There's no doubt that the Jurassic Park franchise was a major hit when it came out. To many, it still is. Just look at the success of the Jurassic World movies. With this franchise hitting Netflix once again, now seems the right time to talk about the movies.

Society has learned a lot since the first Jurassic Park movie came out. Fans and experts have learned what the movie got right, as well as what it got horribly wrong. On that note, here are five facts the franchise was spot on about, and five that are glaringly incorrect.

10 - Correct: Their Speeds

Here's something the Jurassic Park franchise got right: the speeds of the dinosaurs portrayed. The movies were not afraid to portray fast-moving dinosaurs. In fact, they were some of the first movies to deviate from the concept of slow and lazy dinosaurs.

In that sense, the movie was more accurate than not. While obviously not every dinosaur speed was accurate (a lot has been learned since that first movie came out), it was overall a solid depiction of their movements.

9 - Glaring Error: The Name

One of the most obvious errors of the entire franchise is the name itself. Dinosaurs did not belong to the Jurassic period, instead most of the dinosaurs came from the Cretaceous age. So, in order for the title to be more accurate, it would have been Cretaceous Park.

To be fair, that really doesn't sound as good. So that's likely the reason why they skipped over the title, even if they chose an age that did not birth dinosaurs such as the T-Rex of Velociraptor (two of the franchise's favorites).

 8 - Correct: They're Animals – Not Monsters

Okay, so it's pretty obvious that the Jurassic Park franchise houses a lot of horror elements. Despite that, they clearly portray dinosaurs as animals – not monsters. These are not creatures with unnatural abilities.

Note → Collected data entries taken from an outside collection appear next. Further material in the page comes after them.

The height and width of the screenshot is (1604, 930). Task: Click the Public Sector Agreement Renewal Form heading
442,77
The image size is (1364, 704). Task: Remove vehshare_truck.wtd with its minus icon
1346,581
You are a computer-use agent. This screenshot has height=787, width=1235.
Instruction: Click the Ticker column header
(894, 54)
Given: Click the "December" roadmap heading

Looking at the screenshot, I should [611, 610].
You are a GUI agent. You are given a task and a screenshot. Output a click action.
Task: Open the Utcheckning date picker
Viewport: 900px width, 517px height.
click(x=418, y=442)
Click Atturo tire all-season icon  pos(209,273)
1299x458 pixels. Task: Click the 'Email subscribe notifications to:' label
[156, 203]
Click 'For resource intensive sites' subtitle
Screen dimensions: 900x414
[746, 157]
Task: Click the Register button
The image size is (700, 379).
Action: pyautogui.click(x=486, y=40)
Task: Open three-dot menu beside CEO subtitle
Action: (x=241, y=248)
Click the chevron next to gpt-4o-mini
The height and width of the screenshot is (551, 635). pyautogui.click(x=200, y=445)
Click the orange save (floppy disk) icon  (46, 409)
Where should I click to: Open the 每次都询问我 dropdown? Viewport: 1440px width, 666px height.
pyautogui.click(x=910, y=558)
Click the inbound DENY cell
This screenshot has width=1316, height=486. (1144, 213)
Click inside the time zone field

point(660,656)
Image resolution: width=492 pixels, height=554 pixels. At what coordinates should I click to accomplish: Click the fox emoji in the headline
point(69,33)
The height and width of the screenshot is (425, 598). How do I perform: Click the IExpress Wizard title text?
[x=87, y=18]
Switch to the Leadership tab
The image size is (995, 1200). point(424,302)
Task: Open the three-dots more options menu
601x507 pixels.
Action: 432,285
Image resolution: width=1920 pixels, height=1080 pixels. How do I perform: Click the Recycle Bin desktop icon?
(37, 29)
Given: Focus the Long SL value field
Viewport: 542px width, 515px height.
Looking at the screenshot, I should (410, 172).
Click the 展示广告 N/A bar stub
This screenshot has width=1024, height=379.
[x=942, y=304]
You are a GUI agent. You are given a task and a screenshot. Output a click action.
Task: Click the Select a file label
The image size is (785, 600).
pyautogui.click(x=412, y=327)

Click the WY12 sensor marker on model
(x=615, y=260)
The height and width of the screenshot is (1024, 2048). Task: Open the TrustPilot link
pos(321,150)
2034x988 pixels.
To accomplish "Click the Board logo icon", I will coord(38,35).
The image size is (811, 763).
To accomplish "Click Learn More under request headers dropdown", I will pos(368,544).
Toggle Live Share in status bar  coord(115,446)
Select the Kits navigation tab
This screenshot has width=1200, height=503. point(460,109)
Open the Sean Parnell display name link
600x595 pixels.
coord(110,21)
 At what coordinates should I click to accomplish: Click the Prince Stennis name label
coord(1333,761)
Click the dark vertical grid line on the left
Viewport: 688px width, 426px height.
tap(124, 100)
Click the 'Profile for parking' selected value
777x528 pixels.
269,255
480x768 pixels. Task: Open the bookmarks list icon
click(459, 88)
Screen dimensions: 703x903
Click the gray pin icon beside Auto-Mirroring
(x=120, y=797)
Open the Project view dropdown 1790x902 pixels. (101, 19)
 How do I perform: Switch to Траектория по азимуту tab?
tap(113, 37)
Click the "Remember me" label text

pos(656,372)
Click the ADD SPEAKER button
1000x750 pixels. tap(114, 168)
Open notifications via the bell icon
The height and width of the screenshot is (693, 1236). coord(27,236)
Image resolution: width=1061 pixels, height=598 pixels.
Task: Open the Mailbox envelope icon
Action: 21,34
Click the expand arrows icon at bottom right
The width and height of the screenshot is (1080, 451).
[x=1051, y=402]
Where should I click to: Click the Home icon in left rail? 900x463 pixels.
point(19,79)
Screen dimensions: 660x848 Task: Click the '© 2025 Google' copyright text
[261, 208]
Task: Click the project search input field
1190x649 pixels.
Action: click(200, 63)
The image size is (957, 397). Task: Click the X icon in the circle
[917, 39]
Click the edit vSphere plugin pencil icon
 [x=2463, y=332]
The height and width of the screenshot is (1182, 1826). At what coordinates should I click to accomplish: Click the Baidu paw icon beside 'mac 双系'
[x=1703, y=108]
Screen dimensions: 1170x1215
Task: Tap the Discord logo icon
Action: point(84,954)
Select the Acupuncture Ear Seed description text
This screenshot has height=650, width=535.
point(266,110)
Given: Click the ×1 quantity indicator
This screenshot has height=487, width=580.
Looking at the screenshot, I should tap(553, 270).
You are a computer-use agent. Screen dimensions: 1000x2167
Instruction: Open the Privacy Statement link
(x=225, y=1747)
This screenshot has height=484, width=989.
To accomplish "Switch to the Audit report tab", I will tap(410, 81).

While they may be easily tearing through humans left and right, the films still make a point of showing fans that dinosaurs just want to live. Sometimes, living can be messy, especially for predators. It's a tough balance to portray, but admittedly one that the franchise did alright on.

7 - Glaring Error: Velociraptors

Sorry, but the Velociraptors portrayed in the franchise are not accurate creatures. The most glaring problem with them? Their size. Real Velociraptors were actually much smaller, not these beasts similar in height to a human.

It would be more accurate to compare a Velociraptor to a small dog than to a human. Not quite the giant (and brilliant) beast portrayed in the movies, huh? Most likely, the dinosaurs in the movie are inspired by Deinonychus.

6 - Correct: (Some) Details About The T-Rex

It's probably not surprising to note that there are some things the franchise got wrong about the T-Rex. It's poor sight, for example, is not even remotely accurate. That being said, there are things that the franchise did get right.

The second movie showed how strong the sense of smell is for a T-Rex, portraying two parents fully capable of tracking down their infant (and then hunting the thieves at a later point in time). Likewise, they got the stance of the T-Rex right.

5 - Glaring Error: Brachiosaurus Behavior

The Brachiosaurus is one of the first dinosaurs portrayed in Jurassic Park. Yet the franchise certainly got the behavior of this giant incorrect. For one thing, there is no evidence that the Brachiosaurus is capable of making the whale-like calls portrayed (and mimicked) in the movie.

For another thing, the feeding behavior of this dinosaur isn't quite accurate. There's no way the Brachiosaurus would have stood on hind legs in order to obtain food. While that scene was certainly dramatic, it is also rife with inaccuracies.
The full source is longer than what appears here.